And I believe a third choice is to reject - or not take advantage of - this second-chance DeadWorld and go on being an evil, unredeemed creep. I base this notion off an idea I came up with when I was trying to think if we had ever seen any characters from DeadWorld "die." Sun was shot... and lived. Locke was run over... and lived. Charlie choked on a bag of heroin... and lived. Desmond's car crashed into the harbor... and he lived. Did anyone die in DeadWorld?

Yep.

Keamy. And Mikhail. And their goons. Perhaps one message the show has sent us is that an eternal damnation only awaits those who throw away all chances and continue to just be flat-out evil. And guess what? It's even biblical. In Revelation 21:8 John refers to the "fiery lake of burning sulfur" as "the second death"! Makes sense, right? These characters died once to get to DeadWorld. If they die there as well, that's a second death. And it just can't be coincidental that this only happened to the real baddies; those who still had hope were kept from double-dying almost miraculously, almost as if there was Purpose to it, almost exactly like how certain characters couldn't die in our original LivingWorld timeline until they had completed their missions.

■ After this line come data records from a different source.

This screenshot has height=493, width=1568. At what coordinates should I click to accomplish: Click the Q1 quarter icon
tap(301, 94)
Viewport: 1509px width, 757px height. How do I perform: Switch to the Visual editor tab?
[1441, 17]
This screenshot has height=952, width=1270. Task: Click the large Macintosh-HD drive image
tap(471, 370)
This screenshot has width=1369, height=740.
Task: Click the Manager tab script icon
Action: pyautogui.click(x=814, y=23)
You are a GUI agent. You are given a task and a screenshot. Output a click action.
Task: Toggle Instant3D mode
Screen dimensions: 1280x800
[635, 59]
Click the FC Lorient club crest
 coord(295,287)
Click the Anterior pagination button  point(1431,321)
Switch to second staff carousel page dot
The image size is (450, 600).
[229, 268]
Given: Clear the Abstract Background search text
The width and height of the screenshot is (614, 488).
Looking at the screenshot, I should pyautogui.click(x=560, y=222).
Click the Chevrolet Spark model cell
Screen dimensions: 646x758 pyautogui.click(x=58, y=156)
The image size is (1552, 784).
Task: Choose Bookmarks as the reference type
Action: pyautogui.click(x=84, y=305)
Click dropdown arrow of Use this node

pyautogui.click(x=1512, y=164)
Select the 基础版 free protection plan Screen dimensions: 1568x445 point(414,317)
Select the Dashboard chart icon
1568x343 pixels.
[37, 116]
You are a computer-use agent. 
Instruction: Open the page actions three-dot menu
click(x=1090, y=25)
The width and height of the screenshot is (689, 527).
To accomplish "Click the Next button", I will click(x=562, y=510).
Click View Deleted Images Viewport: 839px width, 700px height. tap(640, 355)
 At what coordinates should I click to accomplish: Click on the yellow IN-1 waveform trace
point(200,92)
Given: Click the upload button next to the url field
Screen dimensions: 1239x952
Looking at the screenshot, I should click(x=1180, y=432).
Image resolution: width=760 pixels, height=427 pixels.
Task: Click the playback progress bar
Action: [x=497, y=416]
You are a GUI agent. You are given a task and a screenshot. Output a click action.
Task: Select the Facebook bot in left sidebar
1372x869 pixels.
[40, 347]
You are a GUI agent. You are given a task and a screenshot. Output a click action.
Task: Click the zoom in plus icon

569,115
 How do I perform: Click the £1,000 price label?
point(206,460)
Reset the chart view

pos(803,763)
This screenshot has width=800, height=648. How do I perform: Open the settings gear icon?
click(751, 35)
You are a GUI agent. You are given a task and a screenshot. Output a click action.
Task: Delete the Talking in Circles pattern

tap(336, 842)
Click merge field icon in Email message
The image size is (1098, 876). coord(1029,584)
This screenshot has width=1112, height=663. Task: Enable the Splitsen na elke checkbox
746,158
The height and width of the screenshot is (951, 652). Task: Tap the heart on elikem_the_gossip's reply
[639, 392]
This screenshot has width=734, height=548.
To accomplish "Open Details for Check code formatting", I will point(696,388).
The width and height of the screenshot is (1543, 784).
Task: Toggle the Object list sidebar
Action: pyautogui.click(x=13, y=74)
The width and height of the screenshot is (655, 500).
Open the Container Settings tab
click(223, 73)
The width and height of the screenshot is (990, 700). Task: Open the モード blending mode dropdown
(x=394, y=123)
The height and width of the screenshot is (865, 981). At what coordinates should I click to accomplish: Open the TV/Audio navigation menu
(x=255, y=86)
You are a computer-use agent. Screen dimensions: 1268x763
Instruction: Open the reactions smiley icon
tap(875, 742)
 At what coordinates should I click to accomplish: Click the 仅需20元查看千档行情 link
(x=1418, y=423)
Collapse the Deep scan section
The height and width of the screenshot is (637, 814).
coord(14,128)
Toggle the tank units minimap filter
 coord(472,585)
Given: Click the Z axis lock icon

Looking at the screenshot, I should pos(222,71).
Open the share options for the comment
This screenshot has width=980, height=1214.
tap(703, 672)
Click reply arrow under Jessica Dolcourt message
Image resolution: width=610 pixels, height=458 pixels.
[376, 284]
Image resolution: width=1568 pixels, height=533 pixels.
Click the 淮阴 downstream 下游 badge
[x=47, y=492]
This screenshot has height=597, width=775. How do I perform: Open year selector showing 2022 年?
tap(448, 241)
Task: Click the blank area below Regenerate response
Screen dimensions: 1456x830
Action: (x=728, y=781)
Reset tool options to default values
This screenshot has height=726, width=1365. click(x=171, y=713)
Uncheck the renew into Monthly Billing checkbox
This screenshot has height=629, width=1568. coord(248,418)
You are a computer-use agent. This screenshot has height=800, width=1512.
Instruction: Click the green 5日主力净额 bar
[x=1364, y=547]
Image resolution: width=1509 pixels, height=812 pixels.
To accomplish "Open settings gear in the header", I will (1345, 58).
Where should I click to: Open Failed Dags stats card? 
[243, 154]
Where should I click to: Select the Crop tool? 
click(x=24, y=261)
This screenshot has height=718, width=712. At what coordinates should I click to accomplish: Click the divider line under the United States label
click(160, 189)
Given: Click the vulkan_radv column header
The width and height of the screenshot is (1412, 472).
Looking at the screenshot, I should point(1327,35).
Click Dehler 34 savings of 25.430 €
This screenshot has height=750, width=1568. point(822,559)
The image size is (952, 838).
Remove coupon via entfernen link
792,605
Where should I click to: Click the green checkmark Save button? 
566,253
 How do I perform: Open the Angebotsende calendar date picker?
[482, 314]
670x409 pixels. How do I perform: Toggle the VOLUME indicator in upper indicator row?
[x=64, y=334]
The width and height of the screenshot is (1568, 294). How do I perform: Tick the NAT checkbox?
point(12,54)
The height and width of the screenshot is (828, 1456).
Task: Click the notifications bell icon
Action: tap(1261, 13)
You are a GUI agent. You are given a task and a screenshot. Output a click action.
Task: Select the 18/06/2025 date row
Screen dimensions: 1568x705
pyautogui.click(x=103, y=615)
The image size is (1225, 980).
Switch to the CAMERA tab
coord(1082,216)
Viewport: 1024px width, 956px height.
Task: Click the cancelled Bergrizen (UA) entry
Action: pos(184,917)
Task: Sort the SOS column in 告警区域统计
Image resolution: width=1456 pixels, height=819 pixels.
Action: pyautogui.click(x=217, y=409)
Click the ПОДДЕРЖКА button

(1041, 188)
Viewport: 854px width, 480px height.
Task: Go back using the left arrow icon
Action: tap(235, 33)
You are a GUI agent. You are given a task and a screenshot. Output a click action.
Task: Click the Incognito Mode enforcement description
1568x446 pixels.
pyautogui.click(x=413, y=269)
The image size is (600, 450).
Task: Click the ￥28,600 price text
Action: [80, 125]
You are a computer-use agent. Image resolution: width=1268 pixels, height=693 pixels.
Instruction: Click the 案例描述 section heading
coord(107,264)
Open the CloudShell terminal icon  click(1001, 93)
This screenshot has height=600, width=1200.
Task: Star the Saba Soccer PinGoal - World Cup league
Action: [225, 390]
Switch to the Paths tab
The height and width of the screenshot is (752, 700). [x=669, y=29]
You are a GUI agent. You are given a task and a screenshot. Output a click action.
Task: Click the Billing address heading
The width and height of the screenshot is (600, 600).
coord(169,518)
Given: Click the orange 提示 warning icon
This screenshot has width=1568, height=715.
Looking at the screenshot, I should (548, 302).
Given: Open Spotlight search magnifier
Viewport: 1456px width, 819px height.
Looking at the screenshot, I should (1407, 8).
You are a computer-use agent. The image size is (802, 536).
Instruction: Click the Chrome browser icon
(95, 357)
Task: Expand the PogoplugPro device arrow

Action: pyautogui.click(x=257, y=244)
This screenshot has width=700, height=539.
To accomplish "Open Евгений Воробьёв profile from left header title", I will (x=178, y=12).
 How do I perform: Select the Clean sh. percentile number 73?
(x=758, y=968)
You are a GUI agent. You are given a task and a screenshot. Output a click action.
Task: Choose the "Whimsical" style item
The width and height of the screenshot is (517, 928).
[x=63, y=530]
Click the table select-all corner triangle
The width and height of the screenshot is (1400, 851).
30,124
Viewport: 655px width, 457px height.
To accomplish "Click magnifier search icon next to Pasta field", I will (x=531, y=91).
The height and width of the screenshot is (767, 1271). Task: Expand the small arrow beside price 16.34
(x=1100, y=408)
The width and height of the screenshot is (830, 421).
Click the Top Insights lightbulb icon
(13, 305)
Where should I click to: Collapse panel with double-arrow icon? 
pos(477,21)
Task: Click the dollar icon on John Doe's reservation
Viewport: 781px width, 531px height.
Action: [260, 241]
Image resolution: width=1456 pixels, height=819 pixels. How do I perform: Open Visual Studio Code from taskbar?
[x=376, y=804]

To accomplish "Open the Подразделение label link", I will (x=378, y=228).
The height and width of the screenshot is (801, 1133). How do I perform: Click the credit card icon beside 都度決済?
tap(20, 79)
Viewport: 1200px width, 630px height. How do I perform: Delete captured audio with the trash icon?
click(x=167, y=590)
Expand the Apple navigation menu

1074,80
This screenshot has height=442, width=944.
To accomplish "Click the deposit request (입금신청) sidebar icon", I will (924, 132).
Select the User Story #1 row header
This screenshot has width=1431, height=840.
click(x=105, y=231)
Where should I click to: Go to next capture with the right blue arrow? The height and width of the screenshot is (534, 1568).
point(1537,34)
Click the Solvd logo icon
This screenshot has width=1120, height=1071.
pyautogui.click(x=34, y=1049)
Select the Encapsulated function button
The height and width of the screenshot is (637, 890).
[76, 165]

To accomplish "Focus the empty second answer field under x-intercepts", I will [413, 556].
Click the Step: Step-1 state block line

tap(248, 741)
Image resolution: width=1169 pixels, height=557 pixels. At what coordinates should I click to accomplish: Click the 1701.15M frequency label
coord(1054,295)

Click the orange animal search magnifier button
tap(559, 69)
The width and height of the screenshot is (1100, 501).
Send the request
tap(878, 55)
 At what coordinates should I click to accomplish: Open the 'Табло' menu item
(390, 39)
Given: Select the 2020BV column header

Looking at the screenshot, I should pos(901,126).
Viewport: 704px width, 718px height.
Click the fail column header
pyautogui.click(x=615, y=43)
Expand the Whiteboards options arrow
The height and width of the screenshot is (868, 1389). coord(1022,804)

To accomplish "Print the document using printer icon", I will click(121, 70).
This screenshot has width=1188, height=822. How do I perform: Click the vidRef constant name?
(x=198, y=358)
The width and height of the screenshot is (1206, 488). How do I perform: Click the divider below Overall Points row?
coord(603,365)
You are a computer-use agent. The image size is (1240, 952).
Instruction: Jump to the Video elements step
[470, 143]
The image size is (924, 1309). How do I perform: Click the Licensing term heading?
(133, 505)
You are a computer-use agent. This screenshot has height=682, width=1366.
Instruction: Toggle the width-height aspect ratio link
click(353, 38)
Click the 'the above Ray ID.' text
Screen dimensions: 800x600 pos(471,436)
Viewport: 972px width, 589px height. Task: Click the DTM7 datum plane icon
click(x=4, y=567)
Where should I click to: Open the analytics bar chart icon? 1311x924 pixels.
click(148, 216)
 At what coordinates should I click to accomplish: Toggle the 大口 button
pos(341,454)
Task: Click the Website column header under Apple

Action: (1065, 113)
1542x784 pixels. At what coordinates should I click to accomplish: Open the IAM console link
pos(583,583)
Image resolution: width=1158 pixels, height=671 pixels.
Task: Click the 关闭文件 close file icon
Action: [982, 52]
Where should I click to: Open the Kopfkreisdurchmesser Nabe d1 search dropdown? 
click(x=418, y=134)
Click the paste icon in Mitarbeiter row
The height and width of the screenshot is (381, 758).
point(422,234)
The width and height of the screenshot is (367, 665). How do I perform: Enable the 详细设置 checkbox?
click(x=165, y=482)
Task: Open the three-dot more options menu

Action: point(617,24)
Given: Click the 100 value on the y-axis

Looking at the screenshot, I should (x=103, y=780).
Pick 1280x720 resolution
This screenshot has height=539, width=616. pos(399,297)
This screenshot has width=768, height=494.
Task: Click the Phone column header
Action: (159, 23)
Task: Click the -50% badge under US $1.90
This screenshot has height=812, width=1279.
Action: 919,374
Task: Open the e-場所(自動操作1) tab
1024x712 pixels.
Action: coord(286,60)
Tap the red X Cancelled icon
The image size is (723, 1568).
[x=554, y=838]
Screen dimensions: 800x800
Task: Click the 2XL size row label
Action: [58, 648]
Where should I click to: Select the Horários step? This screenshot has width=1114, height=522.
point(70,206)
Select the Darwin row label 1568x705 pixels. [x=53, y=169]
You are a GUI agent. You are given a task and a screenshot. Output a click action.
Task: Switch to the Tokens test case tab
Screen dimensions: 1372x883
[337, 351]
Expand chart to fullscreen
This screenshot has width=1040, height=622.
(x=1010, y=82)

About that Fiery Lake of Sulfur

 

Was that what was under the plug Desmond pulled? Hell? Hey, you tell me. The show certainly left that up to your beliefs to determine. For me, the clues of the show given by Jacob as well as my own Christianity inform me that this is an accurate a reading as any, since the concept fits for me into much of the rest of the story.

 

Who put that pit, tub, and plug at the base of the waterfall? Who do you think? Me, I think it dates to the creation of the world, beginning of humanity. To life starting, to death being a part of it. To good beginning, to the choice of evil needing to contrast it, balance it out. The plug, to me, represents the ultimate result of free will, THE last place where it all comes down to it. In the Source is both Life and Death. When Mother said this, I think it was meant on two levels.

 

First, yes, the Light (and perhaps the water, too) are part of what is inside not just the island, but every man. The Cavern is a real macro-level thing, but each of us has our own hole in the soul on a micro-level, too. Do you dare go in? Are you so determined that you find impossible ways to get by the safeguards? Can you deal with the outcome of your ultimate choice? Will you be right or wrong about it?

 

Second, there is Choice in the Source. Venturing in you can choose life, or death. We saw a skeleton lying to the side in the caves. Perhaps that was someone who ventured down and chose life by NOT choosing to venture into the pool that would kill him anyway, but also not to pull the plug that would extinguish life for all others. You can choose death (and even then, you have to be REALLY SURE you want to choose this, because you are choosing it for everyone, not just yourself, as it will take the creation of an impervious-to-electromagnetism guy to wade through the pool and get to the cork).

 

So what happened to the Man in Black when Jacob sent him down there? He washed into the pool, and the electromagnetism literally ripped the soul from his body, which later washed out the back side (just as Jack did). He emerged a black-hearted, twisted version of himself. Angry at Jacob, bitter at the lies told by his Mother, blinded by these concepts and what happened to him to the point where even with thousands of years he would never take the time to consider the possibilities that anyone else was right, that Mother's lies were for his protection, that perhaps they were all she knew herself, that perhaps they didn't necessarily negate other truths. For all Jacob's own flaws, he was at least wise to consider these possibilities on the night his brother first told him about the lies.